We teach our children that if you excel, you are hurting the self-esteem of someone else, so don't excel.  We let the world, media, television, the indoctrination centers (school) tell our kids that we should all have the same stuff, and that if someone else has more, he must have gotten it because he's greedy and evil, not because he worked hard and provided other people with things that they needed or wanted and was thus rewarded for his effort.  Children are treated like idiots when they are allowed to play soccer, so long as they don't keep score.  Little boys can't possibly be allowed to be little boys and trained to control their energy and enthusiasm without the use of drugs.  No.  They must have some mythical condition called ADD or ADHD, which never existed until the late 20th century and doesn't exist anyplace but the U.S.

Not everyone who reads this will feel the same way I do.  I know that there are plenty of people out there that will go along with the collective ideas like sheep or lemmings, simply because it makes them feel safe.  Not one shred of real thought goes into it.  It's all based on feelings.  They can see a guy with a gun on his hip out in public and just start freaking out.  But if they see a uniform, a radio, a handcuff holster and twin magazine holsters holding an additional thirty rounds of ammunition, that's okay.  Never mind that the person with the gun is still a human being,  or that cops have gone to prison before for murder.  But I digress.

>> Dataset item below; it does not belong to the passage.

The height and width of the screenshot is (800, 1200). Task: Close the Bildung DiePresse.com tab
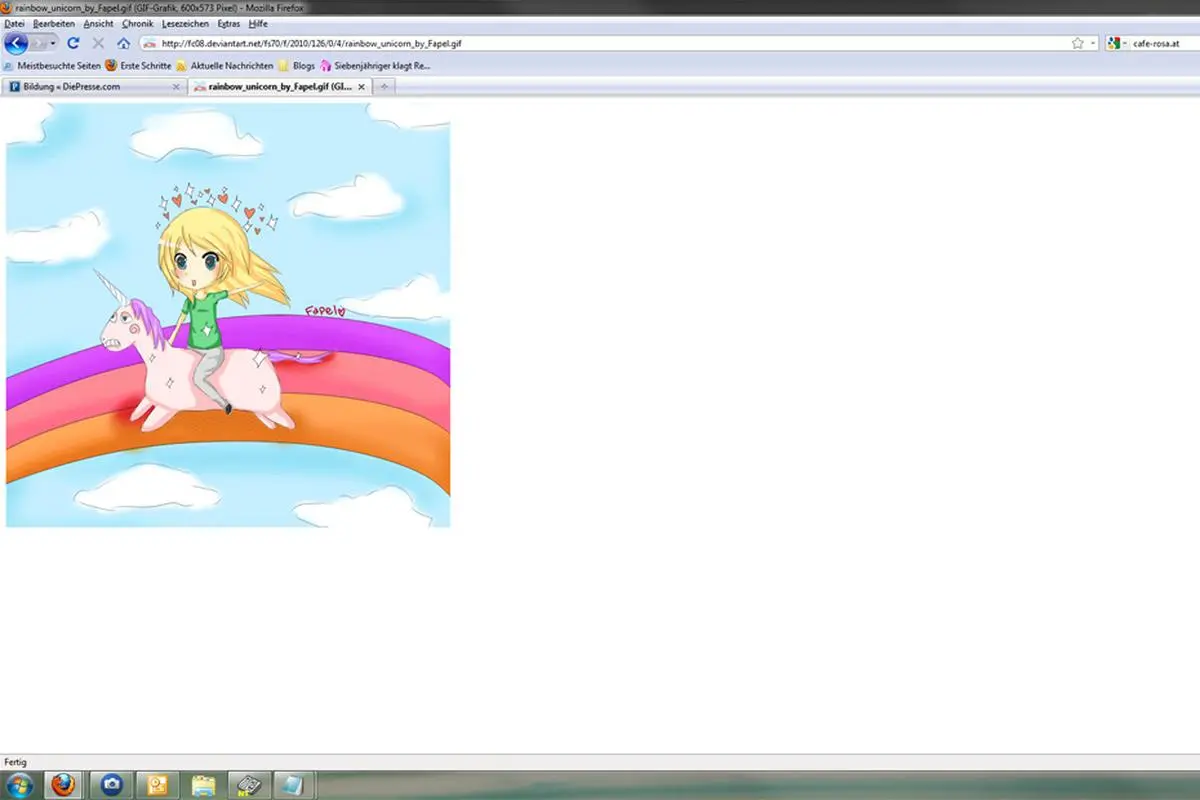pos(177,87)
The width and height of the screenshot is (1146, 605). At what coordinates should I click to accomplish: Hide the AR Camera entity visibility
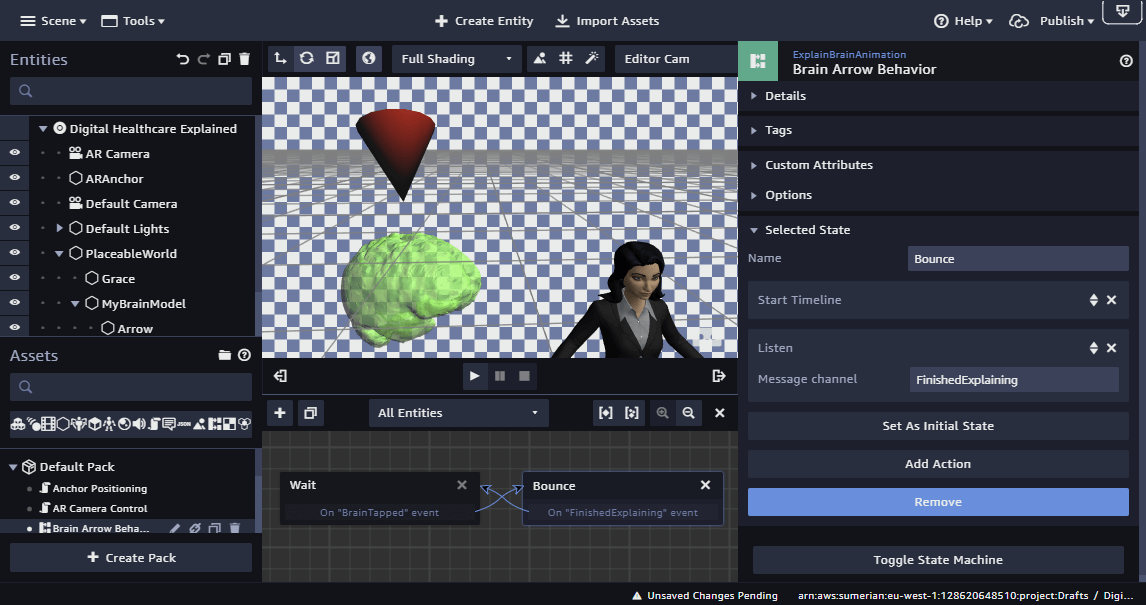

We need to fight this collective indoctrination at every turn.  This is why I hate unions so much.  Unions are for losers who don't want to excel.  They want to hide in the anonymity of a large group and just get by with doing enough to be passable or less.  It is absolutely criminal that anyone working for taxpayer money has anything remotely like collective bargaining.  Of course the only thing that is going to bring that to an end now will be the financial collapse of all the government entities that allowed it to go on.

It's one thing for the teacher to not allow gum chewing in class because it interferes with the child's ability to speak clearly.  It is quite another to not allow it because a few children were irresponsible and stuck their wad under the desk.  That teaches the child that a few bad people can just mess it up for the majority.

We live in such an upside-down world.  We subsidize those who choose to do nothing to improve their own situation.  We punish those who seek to be the best that they can be.  Then the media laud and celebrate those who denigrate the values of those who made the right choices and champion the so-called "rights" of the dregs of society to demand the fruits of the labor of the productive.

Whenever individual problems are dealt with by collective means, the result is loss of freedom.  From chewing gum to alcohol or drugs and even guns.  The founding fathers were right.  The government that governs best, governs least.